Individual study: Amphibian rescue and conservation project - Panama
Gratwicke B (2012) Amphibian rescue and conservation project - Panama. Froglog, 102, 17-20
This study is summarised as evidence for the intervention(s) shown on the right. The icon shows which synopsis it is relevant to.
Raise awareness amongst the general public through campaigns and public information
A study in 1999–2012 of the Amphibian Rescue and Conservation Project in Panama (Gratwicke 2012) found that a large audience was reached via a multi-media award-winning awareness campaign. The website, in Spanish and English, received approximately 50,000 new visitors annually. In addition, the project engaged approximately 5,000 Facebook fans and 1,500 Twitter followers. The network of supporters provided a resource for fundraising and recruitment of volunteers. The campaign also resulted in about 50 news stories about the project each year, a weekly blog and a documentary film. In addition, legislation was passed in 2010 declaring August 14th National Golden Frog Day in Panama. In 2009, there was a legal resolution to draft and implement a national action plan for the conservation of the amphibians of Panama.

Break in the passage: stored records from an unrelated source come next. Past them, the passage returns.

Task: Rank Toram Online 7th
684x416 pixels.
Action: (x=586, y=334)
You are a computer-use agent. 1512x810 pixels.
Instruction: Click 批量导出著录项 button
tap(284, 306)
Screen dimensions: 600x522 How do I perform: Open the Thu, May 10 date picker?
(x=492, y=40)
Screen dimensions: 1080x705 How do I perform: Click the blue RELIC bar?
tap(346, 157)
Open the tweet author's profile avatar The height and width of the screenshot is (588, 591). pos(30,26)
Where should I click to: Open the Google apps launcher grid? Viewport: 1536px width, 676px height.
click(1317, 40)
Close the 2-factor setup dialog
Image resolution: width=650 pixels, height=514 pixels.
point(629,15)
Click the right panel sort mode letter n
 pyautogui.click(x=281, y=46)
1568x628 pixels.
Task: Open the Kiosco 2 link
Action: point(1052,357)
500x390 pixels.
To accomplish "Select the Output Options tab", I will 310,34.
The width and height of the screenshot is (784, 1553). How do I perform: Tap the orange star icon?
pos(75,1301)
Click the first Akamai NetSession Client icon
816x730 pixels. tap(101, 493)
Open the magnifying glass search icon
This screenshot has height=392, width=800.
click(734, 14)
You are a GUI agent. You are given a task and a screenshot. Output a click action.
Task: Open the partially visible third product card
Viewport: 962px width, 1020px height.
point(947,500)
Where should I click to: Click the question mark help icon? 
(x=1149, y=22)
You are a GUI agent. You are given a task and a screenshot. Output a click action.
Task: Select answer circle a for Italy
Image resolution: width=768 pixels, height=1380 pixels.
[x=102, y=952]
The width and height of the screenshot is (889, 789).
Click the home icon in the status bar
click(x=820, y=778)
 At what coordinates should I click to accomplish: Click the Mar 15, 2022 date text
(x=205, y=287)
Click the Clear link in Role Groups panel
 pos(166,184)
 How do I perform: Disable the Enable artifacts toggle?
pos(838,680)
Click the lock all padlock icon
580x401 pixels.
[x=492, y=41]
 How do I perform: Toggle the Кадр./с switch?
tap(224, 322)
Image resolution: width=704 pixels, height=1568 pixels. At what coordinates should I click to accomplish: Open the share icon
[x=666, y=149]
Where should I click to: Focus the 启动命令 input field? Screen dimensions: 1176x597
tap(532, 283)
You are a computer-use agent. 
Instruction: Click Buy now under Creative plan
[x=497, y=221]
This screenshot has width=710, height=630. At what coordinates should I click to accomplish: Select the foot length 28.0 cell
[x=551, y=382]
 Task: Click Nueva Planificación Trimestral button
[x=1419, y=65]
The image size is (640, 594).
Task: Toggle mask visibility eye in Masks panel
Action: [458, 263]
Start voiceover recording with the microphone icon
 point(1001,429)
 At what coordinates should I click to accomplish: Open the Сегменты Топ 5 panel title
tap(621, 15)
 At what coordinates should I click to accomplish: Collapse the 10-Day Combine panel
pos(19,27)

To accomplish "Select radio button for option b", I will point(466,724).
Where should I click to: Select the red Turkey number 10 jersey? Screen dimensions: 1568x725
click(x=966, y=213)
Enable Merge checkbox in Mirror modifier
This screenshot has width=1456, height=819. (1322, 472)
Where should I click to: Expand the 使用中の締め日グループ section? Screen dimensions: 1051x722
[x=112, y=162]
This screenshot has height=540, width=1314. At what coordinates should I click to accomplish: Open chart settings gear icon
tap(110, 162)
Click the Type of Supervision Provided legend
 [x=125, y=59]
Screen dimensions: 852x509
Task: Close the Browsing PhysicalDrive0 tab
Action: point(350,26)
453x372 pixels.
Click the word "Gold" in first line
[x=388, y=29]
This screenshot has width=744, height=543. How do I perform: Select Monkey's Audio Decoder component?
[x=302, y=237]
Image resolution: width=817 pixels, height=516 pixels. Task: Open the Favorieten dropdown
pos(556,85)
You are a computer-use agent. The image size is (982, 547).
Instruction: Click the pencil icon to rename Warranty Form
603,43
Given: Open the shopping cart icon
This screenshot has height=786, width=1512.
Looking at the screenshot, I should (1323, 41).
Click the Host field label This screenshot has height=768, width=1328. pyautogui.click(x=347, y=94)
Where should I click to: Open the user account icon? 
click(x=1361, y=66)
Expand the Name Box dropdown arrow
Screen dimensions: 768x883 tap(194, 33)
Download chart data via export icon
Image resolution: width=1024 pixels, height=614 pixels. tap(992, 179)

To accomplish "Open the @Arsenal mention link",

Captive breeding harlequin toads (Atelopus species)
A replicated study in 2006–2012 of amphibians at two breeding facilities in Panama (Gratwicke 2012) found that the majority of the priority conservation species bred successfully in captivity. At one breeding facility, 10 of the 15 priority amphibian species collected from chytrid-infected areas in 2006 reproduced in captivity, with varying success rates. This included the Panamanian golden frog Atelopus zeteki. At a second facility, captive Limosa harlequin frog Atelopus limosus, Toad Mountain harlequin frog Atelopus certus and Pirre Mountain frog Atelopus glyphus reproduced successfully. The Panama Amphibian Rescue and Conservation project, launched in 2009, aimed to establish assurance colonies of species in extreme danger of extinction and to reduce impacts of the chytrid fungus.
Captive breeding frogs
A replicated study in 2006–2012 of amphibians at two breeding facilities in Panama (Gratwicke 2012) found that two undescribed species at risk of extinction and la loma treefrog Hyloscirtus colymba were not successfully raised to adulthood.